Leukocyte integrin-dependent and antibody-independent cytotoxicity of macrophage against allografts

Abstract

Macrophages (Mφs), but not T cells, infiltrating into the rejection site of either i.p. allografted Meth A (H-2(d)) fibrosarcoma cells in C57BL/6 (B6) (H-2b) mice or BALB/c (H-2(d)) skin onto B6 mice are cytotoxic against allografts with H-2(d) specificity. To determine the mechanisms of specific killing of allografts by allograft-induced Mφ (AIM), we raised ≃5,000 rat monoclonal antibodies (mAbs) against AIM and selected three of them (R1-73, R2-40 and R1-34), each of which inhibited cytotoxic activity against allografts in a dose-dependent manner. The antigens recognized by R1-73, R2- 40 and R1-34 mAbs were defined by immunoprecipitation and Western blot analyses as CD11(a), CD18 and CD11(b), respectively; and the allografts expressed CD54, a ligand of CD11(a), or CD11(b), suggesting leukocyte integrin-dependent killing.
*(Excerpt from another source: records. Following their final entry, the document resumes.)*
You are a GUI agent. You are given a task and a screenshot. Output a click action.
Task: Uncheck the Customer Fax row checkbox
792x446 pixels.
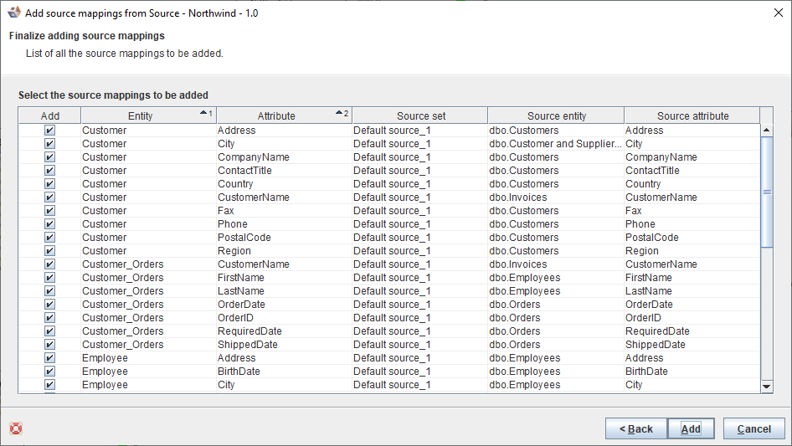tap(49, 211)
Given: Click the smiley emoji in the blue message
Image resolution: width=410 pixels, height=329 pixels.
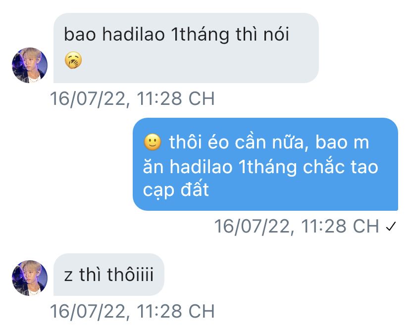Looking at the screenshot, I should click(153, 142).
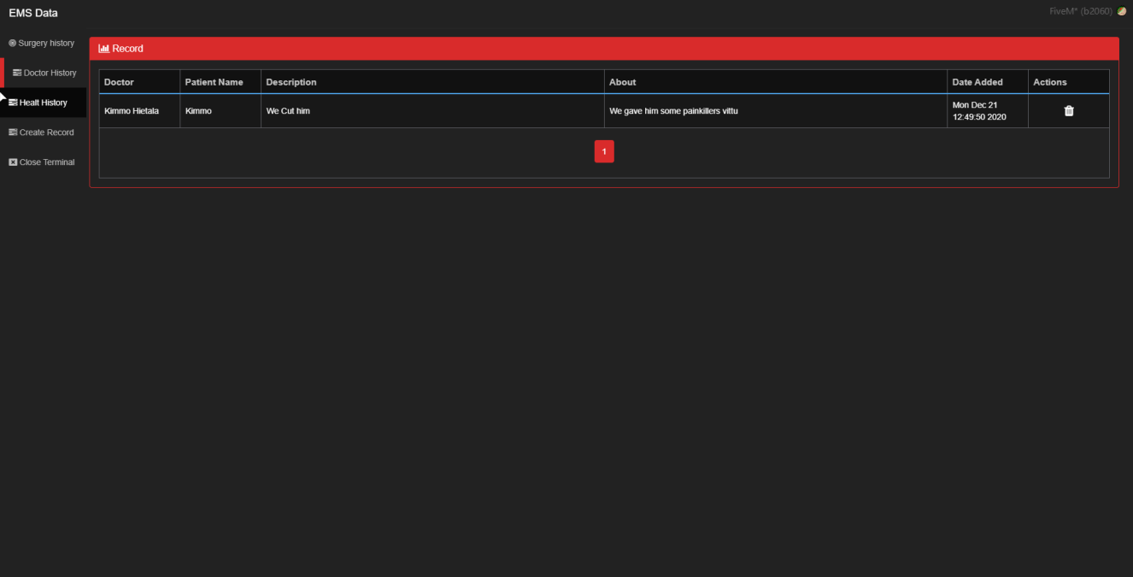Select the Healt History sidebar icon
Screen dimensions: 1133x577
click(x=13, y=103)
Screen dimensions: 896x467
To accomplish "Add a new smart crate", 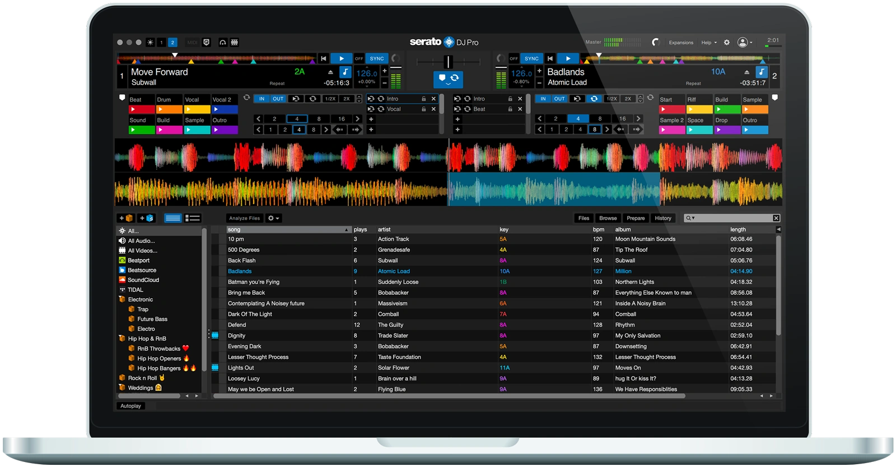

Although Ab-dependent cellular cytotoxicity has been recognized as a mechanism of specific killing by Mφs, the infiltration of AIM into the rejection site of allografts far (≃6 days) preceded the appearance of serum IgG Ab specific for the allograft. AIM exhibiting full cytotoxic activity against allografts was also induced in the transplantation site of Fcγ receptor knockout [(B6x129) F1] mice as well as B10.D2 (H-2 compatible with allograft) and B6-xid (X-linked immunodeficiency with B cell- specific defect) strains of mice. In the latter two strains of mice, the levels of serum IgG Ab to the allograft were negligible. Moreover, the cytotoxic activity of AIM against allografts was not affected by pretreatment of the cells with anti-mouse IgG serum, suggesting Ab-independent cytotoxicity.